[THE PROBLEM] Retype each of the following entries exactly, keeping every line unchanged.

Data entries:
= = =

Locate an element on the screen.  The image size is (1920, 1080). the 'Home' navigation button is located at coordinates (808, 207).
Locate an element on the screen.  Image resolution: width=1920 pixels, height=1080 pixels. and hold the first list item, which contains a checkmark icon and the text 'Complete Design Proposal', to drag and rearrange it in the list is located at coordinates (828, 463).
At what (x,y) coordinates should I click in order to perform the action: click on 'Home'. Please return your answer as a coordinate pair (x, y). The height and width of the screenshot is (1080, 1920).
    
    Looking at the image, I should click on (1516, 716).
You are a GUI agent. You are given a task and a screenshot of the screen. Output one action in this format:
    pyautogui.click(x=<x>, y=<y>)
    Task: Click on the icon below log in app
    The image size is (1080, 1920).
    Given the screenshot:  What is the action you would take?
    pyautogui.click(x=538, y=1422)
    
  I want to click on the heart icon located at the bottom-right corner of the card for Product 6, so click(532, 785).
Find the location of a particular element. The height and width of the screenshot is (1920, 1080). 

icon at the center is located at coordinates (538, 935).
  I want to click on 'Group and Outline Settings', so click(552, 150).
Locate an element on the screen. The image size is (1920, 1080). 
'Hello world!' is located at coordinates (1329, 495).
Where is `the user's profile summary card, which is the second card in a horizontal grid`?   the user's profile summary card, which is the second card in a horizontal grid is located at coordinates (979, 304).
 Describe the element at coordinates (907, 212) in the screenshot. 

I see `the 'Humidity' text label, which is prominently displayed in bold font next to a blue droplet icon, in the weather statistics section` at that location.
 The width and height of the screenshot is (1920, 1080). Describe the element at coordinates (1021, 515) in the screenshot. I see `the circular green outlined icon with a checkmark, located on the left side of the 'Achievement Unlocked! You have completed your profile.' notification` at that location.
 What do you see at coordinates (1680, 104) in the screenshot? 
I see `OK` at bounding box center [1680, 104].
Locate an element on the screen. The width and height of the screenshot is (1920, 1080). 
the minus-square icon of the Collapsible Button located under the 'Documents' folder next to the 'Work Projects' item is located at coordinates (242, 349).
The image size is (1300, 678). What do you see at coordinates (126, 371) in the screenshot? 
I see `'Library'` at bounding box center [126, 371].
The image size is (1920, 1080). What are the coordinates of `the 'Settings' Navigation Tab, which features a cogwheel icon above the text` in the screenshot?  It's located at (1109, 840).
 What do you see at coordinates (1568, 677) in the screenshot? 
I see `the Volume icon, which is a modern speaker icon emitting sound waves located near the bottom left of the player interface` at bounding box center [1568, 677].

= = =

[EXPECTED ANSWER]
Locate an element on the screen.  The image size is (1920, 1080). the 'Home' navigation button is located at coordinates (808, 207).
Locate an element on the screen.  Image resolution: width=1920 pixels, height=1080 pixels. and hold the first list item, which contains a checkmark icon and the text 'Complete Design Proposal', to drag and rearrange it in the list is located at coordinates (828, 463).
At what (x,y) coordinates should I click in order to perform the action: click on 'Home'. Please return your answer as a coordinate pair (x, y). The height and width of the screenshot is (1080, 1920).
    
    Looking at the image, I should click on (1516, 716).
You are a GUI agent. You are given a task and a screenshot of the screen. Output one action in this format:
    pyautogui.click(x=<x>, y=<y>)
    Task: Click on the icon below log in app
    The image size is (1080, 1920).
    Given the screenshot:  What is the action you would take?
    pyautogui.click(x=538, y=1422)
    
  I want to click on the heart icon located at the bottom-right corner of the card for Product 6, so click(532, 785).
Find the location of a particular element. The height and width of the screenshot is (1920, 1080). 

icon at the center is located at coordinates (538, 935).
  I want to click on 'Group and Outline Settings', so click(552, 150).
Locate an element on the screen. The image size is (1920, 1080). 
'Hello world!' is located at coordinates (1329, 495).
Where is `the user's profile summary card, which is the second card in a horizontal grid`?   the user's profile summary card, which is the second card in a horizontal grid is located at coordinates (979, 304).
 Describe the element at coordinates (907, 212) in the screenshot. 

I see `the 'Humidity' text label, which is prominently displayed in bold font next to a blue droplet icon, in the weather statistics section` at that location.
 The width and height of the screenshot is (1920, 1080). Describe the element at coordinates (1021, 515) in the screenshot. I see `the circular green outlined icon with a checkmark, located on the left side of the 'Achievement Unlocked! You have completed your profile.' notification` at that location.
 What do you see at coordinates (1680, 104) in the screenshot? 
I see `OK` at bounding box center [1680, 104].
Locate an element on the screen. The width and height of the screenshot is (1920, 1080). 
the minus-square icon of the Collapsible Button located under the 'Documents' folder next to the 'Work Projects' item is located at coordinates (242, 349).
The image size is (1300, 678). What do you see at coordinates (126, 371) in the screenshot? 
I see `'Library'` at bounding box center [126, 371].
The image size is (1920, 1080). What are the coordinates of `the 'Settings' Navigation Tab, which features a cogwheel icon above the text` in the screenshot?  It's located at (1109, 840).
 What do you see at coordinates (1568, 677) in the screenshot? 
I see `the Volume icon, which is a modern speaker icon emitting sound waves located near the bottom left of the player interface` at bounding box center [1568, 677].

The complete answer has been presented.